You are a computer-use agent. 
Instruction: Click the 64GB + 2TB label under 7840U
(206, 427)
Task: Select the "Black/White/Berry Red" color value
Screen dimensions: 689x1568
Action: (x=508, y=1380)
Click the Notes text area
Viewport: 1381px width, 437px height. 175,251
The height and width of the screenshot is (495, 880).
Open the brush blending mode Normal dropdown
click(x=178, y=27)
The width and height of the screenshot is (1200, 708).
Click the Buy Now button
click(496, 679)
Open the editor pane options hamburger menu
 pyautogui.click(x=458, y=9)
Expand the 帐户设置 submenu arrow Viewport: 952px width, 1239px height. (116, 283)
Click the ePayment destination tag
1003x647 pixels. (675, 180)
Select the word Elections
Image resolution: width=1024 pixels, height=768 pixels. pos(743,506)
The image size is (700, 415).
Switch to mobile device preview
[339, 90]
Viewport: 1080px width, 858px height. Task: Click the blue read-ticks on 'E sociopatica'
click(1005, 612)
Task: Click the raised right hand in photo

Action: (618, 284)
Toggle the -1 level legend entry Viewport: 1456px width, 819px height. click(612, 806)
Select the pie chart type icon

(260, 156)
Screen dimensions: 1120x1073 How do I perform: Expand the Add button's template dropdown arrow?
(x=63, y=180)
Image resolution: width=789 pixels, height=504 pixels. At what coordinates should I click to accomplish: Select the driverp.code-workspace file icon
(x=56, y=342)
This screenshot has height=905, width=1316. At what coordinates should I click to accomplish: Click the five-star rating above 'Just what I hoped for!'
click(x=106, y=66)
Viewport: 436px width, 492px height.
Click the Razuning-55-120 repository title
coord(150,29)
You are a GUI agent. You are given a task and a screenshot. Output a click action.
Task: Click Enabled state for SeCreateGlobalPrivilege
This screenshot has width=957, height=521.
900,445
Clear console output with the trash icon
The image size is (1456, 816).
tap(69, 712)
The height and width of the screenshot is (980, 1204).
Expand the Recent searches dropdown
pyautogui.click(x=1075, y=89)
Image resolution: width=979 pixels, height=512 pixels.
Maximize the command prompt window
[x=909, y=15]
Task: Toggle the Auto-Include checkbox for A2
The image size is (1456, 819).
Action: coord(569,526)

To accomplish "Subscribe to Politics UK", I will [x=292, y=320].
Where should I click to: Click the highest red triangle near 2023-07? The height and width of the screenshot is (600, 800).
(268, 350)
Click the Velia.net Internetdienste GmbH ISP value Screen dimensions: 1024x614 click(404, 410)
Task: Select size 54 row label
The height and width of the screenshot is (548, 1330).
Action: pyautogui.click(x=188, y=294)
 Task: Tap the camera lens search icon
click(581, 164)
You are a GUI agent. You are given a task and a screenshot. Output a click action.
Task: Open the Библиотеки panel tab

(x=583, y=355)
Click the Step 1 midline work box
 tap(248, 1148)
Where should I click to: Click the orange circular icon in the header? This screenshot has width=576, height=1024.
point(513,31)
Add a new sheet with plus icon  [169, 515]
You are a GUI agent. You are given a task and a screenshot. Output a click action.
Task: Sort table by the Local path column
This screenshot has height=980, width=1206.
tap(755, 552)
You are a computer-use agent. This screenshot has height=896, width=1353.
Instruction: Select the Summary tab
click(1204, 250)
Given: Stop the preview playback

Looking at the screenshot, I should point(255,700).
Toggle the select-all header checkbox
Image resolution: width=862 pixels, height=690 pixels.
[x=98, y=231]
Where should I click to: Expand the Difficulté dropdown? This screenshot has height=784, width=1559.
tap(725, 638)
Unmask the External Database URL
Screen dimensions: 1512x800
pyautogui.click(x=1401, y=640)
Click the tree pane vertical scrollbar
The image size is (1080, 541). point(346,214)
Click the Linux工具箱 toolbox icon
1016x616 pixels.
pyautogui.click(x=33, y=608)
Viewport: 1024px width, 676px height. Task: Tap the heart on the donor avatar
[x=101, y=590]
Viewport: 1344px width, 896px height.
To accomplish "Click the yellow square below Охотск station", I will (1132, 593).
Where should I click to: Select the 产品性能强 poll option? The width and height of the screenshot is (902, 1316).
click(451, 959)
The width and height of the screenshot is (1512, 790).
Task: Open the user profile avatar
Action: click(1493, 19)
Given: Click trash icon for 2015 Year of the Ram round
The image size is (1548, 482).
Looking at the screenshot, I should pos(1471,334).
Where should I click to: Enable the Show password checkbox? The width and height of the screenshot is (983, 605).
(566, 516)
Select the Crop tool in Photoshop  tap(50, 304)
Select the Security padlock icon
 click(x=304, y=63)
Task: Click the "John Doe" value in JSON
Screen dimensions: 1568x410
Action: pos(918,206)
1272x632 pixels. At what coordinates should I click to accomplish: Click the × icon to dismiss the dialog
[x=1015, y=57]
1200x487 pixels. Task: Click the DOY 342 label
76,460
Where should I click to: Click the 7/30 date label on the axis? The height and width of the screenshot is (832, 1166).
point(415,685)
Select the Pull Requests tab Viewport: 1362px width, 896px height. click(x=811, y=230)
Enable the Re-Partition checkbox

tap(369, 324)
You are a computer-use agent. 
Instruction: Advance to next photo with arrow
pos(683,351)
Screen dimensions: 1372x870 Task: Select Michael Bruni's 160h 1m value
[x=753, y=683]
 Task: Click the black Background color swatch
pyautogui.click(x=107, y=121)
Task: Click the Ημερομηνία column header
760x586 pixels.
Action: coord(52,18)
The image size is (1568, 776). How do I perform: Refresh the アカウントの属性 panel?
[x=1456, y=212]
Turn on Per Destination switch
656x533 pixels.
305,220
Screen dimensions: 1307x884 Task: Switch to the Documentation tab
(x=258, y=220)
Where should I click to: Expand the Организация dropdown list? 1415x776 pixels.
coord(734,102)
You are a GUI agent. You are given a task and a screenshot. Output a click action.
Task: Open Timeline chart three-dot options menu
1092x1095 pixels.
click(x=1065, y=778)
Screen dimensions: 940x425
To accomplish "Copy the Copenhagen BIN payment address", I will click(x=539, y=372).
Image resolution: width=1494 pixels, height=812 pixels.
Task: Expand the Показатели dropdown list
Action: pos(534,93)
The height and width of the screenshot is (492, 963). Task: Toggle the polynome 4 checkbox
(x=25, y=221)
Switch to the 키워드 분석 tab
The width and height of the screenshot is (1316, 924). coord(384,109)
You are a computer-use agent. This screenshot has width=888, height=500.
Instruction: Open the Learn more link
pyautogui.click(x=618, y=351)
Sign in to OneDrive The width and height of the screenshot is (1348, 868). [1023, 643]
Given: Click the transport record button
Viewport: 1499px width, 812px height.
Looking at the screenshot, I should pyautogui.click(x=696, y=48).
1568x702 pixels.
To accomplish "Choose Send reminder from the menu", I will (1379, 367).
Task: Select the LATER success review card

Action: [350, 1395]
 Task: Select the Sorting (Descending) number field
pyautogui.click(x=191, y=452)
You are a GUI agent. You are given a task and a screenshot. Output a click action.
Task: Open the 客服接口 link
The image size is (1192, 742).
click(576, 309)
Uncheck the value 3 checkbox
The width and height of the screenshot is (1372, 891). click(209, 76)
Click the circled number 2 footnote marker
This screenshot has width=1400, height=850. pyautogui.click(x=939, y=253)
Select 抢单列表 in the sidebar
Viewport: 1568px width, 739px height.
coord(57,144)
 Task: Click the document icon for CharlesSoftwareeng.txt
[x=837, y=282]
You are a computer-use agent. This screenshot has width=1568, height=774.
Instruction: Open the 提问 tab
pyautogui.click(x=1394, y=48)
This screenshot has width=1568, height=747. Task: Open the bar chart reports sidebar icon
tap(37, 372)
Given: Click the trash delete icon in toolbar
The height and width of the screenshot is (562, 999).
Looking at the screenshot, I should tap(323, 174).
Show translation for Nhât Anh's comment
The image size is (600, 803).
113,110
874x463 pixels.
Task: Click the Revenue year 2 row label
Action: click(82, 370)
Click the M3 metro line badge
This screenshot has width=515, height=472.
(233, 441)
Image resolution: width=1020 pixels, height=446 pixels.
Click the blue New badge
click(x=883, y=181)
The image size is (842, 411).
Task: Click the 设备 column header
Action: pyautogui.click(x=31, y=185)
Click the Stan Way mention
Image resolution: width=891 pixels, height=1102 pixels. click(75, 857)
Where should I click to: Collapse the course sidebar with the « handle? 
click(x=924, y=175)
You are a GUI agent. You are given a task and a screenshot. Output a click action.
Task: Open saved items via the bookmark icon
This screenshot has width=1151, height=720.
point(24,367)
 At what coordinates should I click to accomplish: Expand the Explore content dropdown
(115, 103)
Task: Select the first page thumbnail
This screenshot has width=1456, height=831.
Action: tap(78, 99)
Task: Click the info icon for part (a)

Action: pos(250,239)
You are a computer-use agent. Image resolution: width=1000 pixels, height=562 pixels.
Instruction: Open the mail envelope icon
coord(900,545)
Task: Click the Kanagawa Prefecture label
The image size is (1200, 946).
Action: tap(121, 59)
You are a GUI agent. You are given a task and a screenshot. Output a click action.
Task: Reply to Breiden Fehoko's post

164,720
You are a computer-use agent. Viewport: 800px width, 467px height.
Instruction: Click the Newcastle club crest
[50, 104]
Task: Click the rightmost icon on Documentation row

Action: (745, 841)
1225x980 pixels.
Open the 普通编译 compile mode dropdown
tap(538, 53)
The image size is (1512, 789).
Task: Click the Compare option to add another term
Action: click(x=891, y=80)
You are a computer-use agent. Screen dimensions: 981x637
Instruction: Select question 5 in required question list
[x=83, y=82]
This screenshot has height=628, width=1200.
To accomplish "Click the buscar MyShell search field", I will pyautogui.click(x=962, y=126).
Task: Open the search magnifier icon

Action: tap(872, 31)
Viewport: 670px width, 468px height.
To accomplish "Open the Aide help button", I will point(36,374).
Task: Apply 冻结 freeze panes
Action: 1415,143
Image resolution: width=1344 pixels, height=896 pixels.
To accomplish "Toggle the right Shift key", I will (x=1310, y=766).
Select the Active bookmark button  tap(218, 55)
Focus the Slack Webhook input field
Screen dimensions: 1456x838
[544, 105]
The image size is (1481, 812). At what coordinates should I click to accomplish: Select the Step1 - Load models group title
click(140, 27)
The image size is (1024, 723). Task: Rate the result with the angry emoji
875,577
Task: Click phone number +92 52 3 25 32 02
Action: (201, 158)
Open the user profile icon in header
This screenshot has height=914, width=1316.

----

Render the records from the line containing "Select the Pull" through the line containing "pyautogui.click(x=107, y=121)" as a JSON list of strings, one string per line, omitting blank lines.

* _The output_
[
  "Select the Pull Requests tab Viewport: 1362px width, 896px height. click(x=811, y=230)",
  "Enable the Re-Partition checkbox",
  "tap(369, 324)",
  "You are a computer-use agent. ",
  "Instruction: Advance to next photo with arrow",
  "pos(683,351)",
  "Screen dimensions: 1372x870 Task: Select Michael Bruni's 160h 1m value",
  "[x=753, y=683]",
  " Task: Click the black Background color swatch",
  "pyautogui.click(x=107, y=121)"
]